Before the A.V. Club started their weekly Muppet Show reviews, they focused on a singular episode that they felt best represented The Muppet Show as a series. Since I don't like to repeat other people's reviews, I have strayed away from reviewing full episodes of the show, choosing to instead focus on smaller moments, characters or recurring themes. But this week, I wanted to look at the five episodes that I consider to be the greatest the show had to offer. While most episodes of The Muppet Show are a patchwork display of unrelated sketches, songs, and guest stars, these five episodes are unique and shouldn't be picked apart. In these cases, the whole is greater than the sum of its parts.
The first episode I wanted to feature was the A.V. Club's "Very Special Episode," "Episode 208: Steve Martin." Noel Murray does a great job of explaining why this episode works, but as a representative of the whole series, I feel it is an odd choice. For this episode lacks one thing found in every other episode in the entire run of the show: a laugh-track.
To simulate the feel of a vaudevillian stage-show, Henson felt it was necessary to have an audience's laughter punctuate every joke. Even though the show obviously isn't filmed in front of a live audience, the home viewers are willing to suspend their disbelief, ignoring impossible visuals that couldn't happen live in order to replicate the idea that this is just like any other variety show on television. To warrant the canned laughter, an audience filled with Muppets is often shown reacting to the antics on stage.
When a show uses canned laughter, many people dismiss it, saying that it assumes the viewers are morons who can't tell when something is funny unless they hear laughter. Other's feel that it was once a necessary tool to help audiences get used to home entertainment, easing the transition away from live theater events and movies (where a large vocal audience was often found). As time passed, television no longer needed canned laughter. In fact, many brilliant television comedies are able to fit in more material when not having to pause for laughter. But many comedies still use it because it has become familiar to us. As seen with the Sex and Violence pilot, shows that we are used to with a laugh track sound weird when it is taken away.
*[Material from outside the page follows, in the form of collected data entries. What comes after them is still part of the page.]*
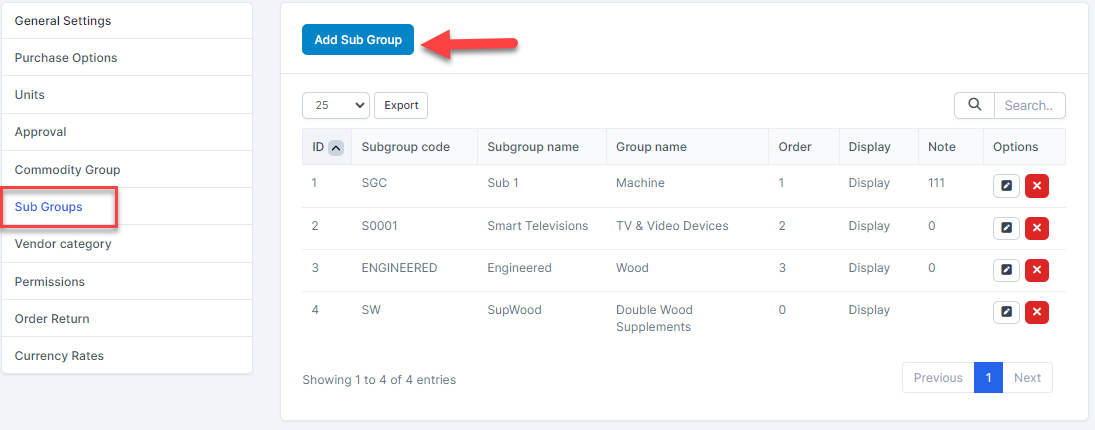Delete the Smart Televisions subgroup

click(1037, 228)
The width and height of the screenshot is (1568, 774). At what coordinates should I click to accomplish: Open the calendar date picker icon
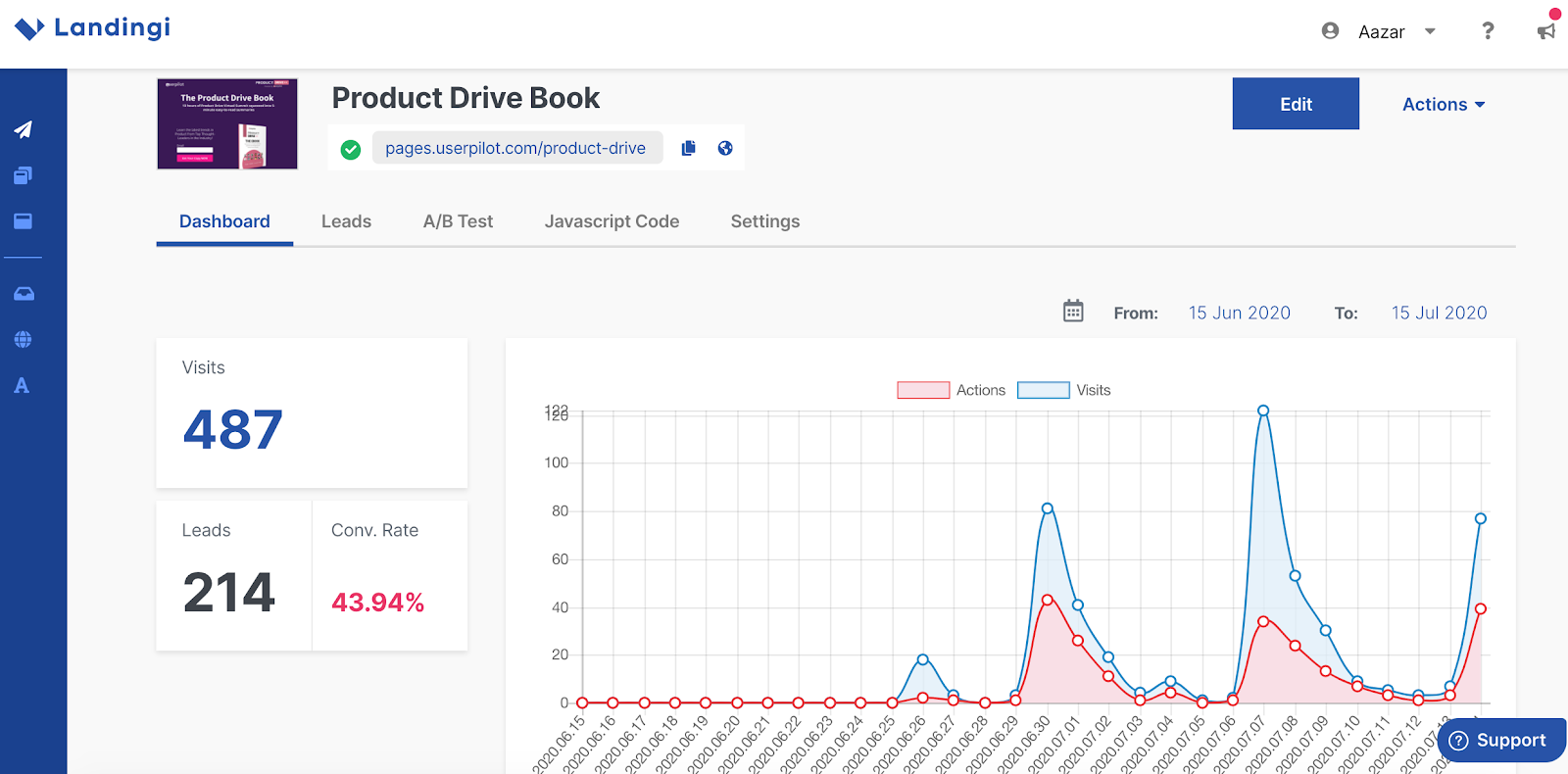pyautogui.click(x=1073, y=312)
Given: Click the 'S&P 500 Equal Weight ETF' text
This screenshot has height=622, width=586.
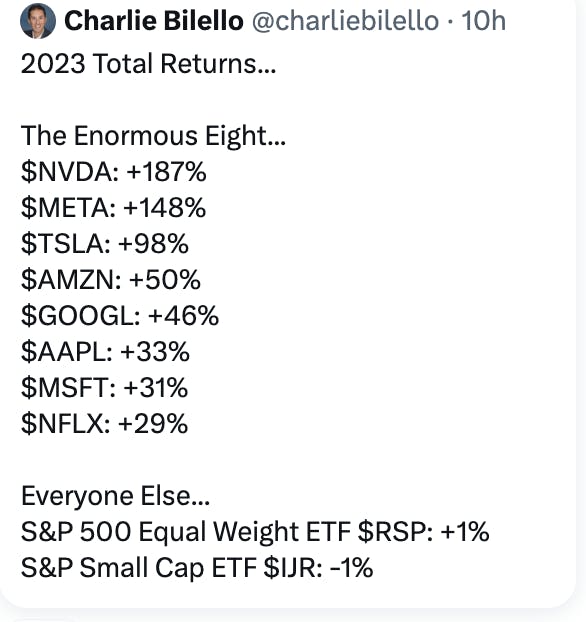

For Steve Martin's episode, the writer's tried something new. The premise of the episode is that Kermit is canceling tonight's show in order to audition new acts. The familiar Muppet audience is forced to leave (meaning the episode starts with the laughter intact before it is taken away). Even Statler and Waldorf stay quiet. The usual cast sits out in the audience instead as a series of acts are performed.
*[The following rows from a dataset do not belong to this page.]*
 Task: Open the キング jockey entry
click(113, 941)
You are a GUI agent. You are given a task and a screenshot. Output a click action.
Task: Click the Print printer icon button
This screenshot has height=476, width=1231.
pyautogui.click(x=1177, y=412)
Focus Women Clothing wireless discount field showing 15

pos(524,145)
And they are less than enthralled.
Four of these acts, however, are performed by Steve Martin. It is during these moments that we hear a noise that is rarely heard on the show: genuine laughter. Although the crowd has dwindled response is quieter, when the characters laugh, it is a natural response. Martin performs select bits from his stand-up routine and Henson and his crew are having a great time. Even when you see a stand-up perform a live special, there is a huge crowd supplying the laughter. But here, it feels more like an intimate private comedy club that we are allowed to sit in on.
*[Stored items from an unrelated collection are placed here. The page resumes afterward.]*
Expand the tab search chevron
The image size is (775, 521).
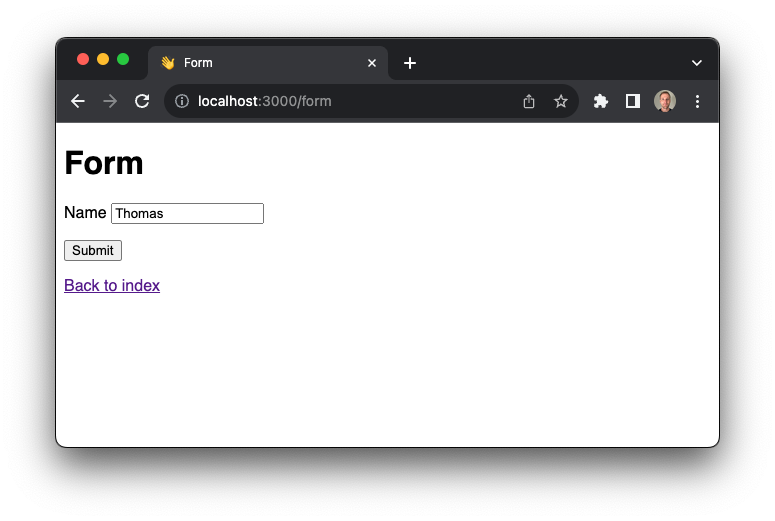pos(697,63)
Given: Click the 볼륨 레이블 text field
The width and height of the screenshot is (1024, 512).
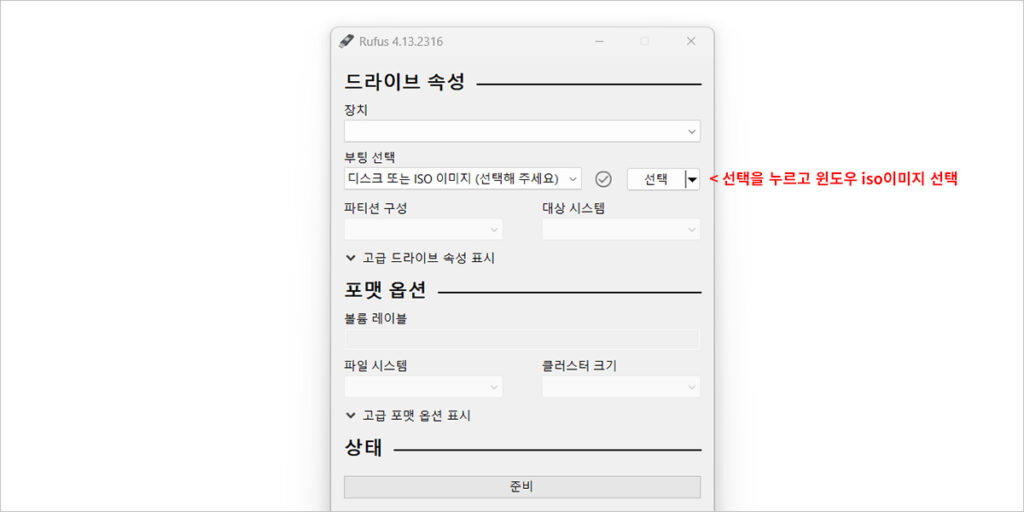Looking at the screenshot, I should point(522,339).
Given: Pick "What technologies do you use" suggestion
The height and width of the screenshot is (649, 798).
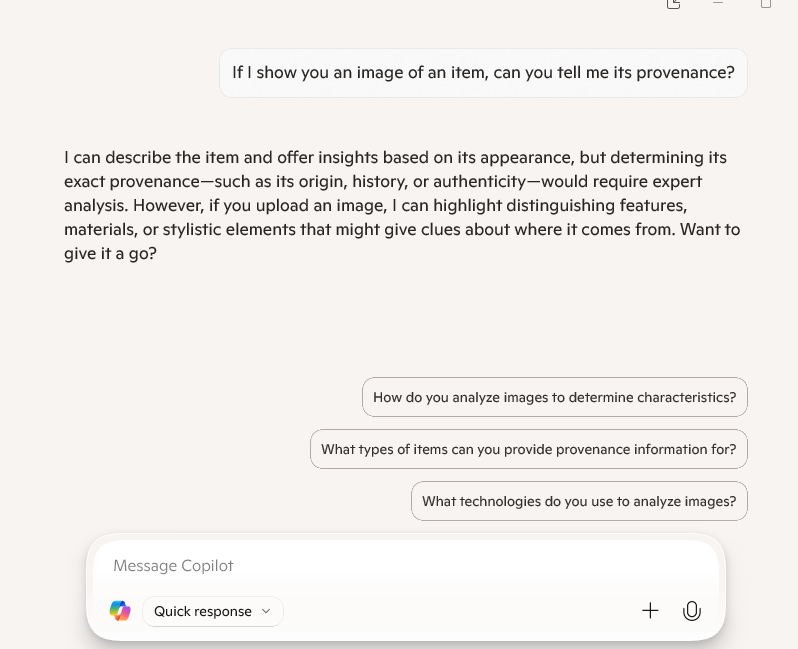Looking at the screenshot, I should 579,501.
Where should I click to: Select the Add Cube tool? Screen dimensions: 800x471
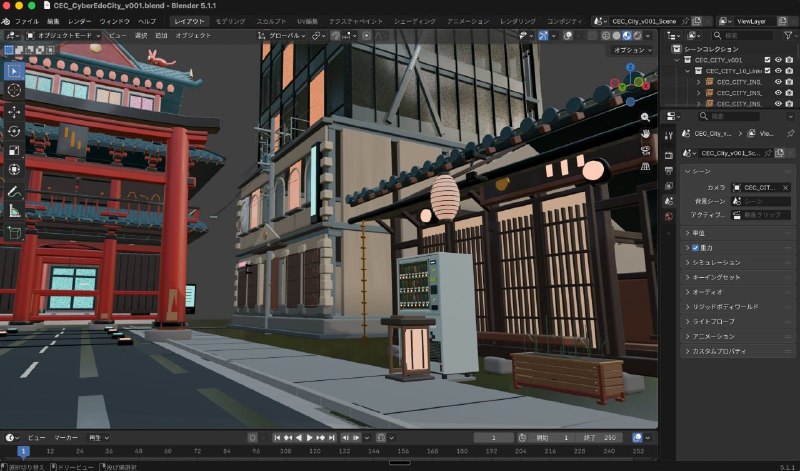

Steve Martin knows how to please a crowd.
Fozzie in particular is having the time of his life. Throughout the episode, he is worried that Kermit is trying to replace him with another comedy act. But this fear mysteriously disappears when Martin does his schtick. When Martin banters with the audience, Fozzie is usually the only one to respond. He reacts with such glee that it's not hard to imagine that it is actually Frank Oz who is enjoying the performance, instead of the bear.
The rest of the episode is filled with references to the old vaudevillian days, including the "stage hook" that is used to cart off poor performers. The other recurring bit in the episode involves a young girl named Mary Louise who has a singing act with a frog (who can only ribbit). Miss Piggy, however, doesn't need any competition, so she constantly yanks the frightened performer away.
It's been done before.
Also, Statler and Waldorf, who disappeared since the beginning of the episode, take the stage with a vaudeville routine "The Varsity Drag."
And they are heckled right off the stage.
And finally, there are a series of novelty acts, including my favorite "Yes, We Have No Bananas" as well as the show-stopping Flying Zucchini Brothers! Their malfunctioning human cannonball act literally stops the show.
Silly accents and a silly stunt. Lew Zealand would be proud.
All of this leads to a closing number in which Martin displays his banjo skills by performing "Dueling Banjos" with one of the Muppet Show's many jug bands Lubbock Lou and his Jughuggers.
All of these acts, when shown together, remind us that the point of the show is to showcase talent and comedy. We don't need false laughter to provoke us into enjoying what we see. The art should stand on its own. And this episode certainly stands apart as a wonderfully crafted collaboration of Muppet humor and a guest star's talents so that neither one outshines the other. While Martin usually based his comedy around over-the-top fakery, it was best to have his Muppet Show appearance grounded in genuineness.